The Effect of an Atomically Deposited Layer of Alumina on NiO in P-type Dye-Sensitized Solar Cells

We present a systematic investigation of the fundamental effects of an atomically deposited alumina (AlOxHy) onto the NiO films in p-type dye-sensitized solar cells (p-DSCs). With P1 as the sensitizing dye and 0.1 M I-2 and 1.0 M Lil in 3-methoxypropionitrile as the electrolyte, one atomic layer deposition (ALD) cycle of alumina was used to achieve a 74% increase in the overall conversion efficiency of a NiO-based DSC. The open circuit voltage of the cells increased from 0.11 to 0.15 V, and the short circuit current density increased from 0.83 to 0.95 mA/cm(2). Adsorption isotherm studies were performed to show that the amount of dye adsorbed on the NiO-alumina film is slightly lower than the amount adsorbed on the nontreated NiO film. The increased J(sc), was therefore assigned to the increased efficiency of carrier collection at the semiconductor-FTO interface. Our study of the photocurrent onset potentials of NiO and NiO-alumina films with the chopped light measurement technique showed no definitive difference in the onset potential values.
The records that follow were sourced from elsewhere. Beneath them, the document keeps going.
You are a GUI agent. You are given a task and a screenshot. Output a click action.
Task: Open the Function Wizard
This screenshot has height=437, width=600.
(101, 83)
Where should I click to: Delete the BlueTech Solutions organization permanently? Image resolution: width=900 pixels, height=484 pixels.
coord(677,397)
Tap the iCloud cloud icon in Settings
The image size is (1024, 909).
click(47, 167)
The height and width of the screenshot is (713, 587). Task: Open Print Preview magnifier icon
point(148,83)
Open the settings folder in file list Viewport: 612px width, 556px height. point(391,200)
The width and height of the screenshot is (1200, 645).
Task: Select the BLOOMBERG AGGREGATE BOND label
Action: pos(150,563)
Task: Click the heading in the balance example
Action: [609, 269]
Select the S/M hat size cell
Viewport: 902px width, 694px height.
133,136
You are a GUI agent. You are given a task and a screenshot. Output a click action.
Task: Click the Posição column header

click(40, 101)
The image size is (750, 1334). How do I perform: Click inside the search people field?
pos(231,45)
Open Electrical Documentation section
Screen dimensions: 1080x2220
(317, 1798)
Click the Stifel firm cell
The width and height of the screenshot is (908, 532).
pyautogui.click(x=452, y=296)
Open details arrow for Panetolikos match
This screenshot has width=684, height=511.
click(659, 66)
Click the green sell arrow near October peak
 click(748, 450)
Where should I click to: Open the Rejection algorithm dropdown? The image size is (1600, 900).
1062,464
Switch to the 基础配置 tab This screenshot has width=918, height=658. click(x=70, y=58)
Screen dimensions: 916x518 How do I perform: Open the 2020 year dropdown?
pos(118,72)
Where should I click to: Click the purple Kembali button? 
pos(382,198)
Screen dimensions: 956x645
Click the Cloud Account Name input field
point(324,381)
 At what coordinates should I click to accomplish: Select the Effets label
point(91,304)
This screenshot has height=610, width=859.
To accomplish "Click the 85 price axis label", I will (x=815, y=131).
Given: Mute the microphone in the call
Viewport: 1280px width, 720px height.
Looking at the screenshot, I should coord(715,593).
However, the DSCs based on NiO-alumina showed a higher recombination resistance value from the electrochemical impedance studies and a higher diode ideality factor from the V-oc versus ln(light intensity) plots as compared to the DSCs based on untreated NiO. It has thus been established that the increase in V-oc upon alumina treatment arises due to a higher resistance for electron-hole recombination across NiO surface locally.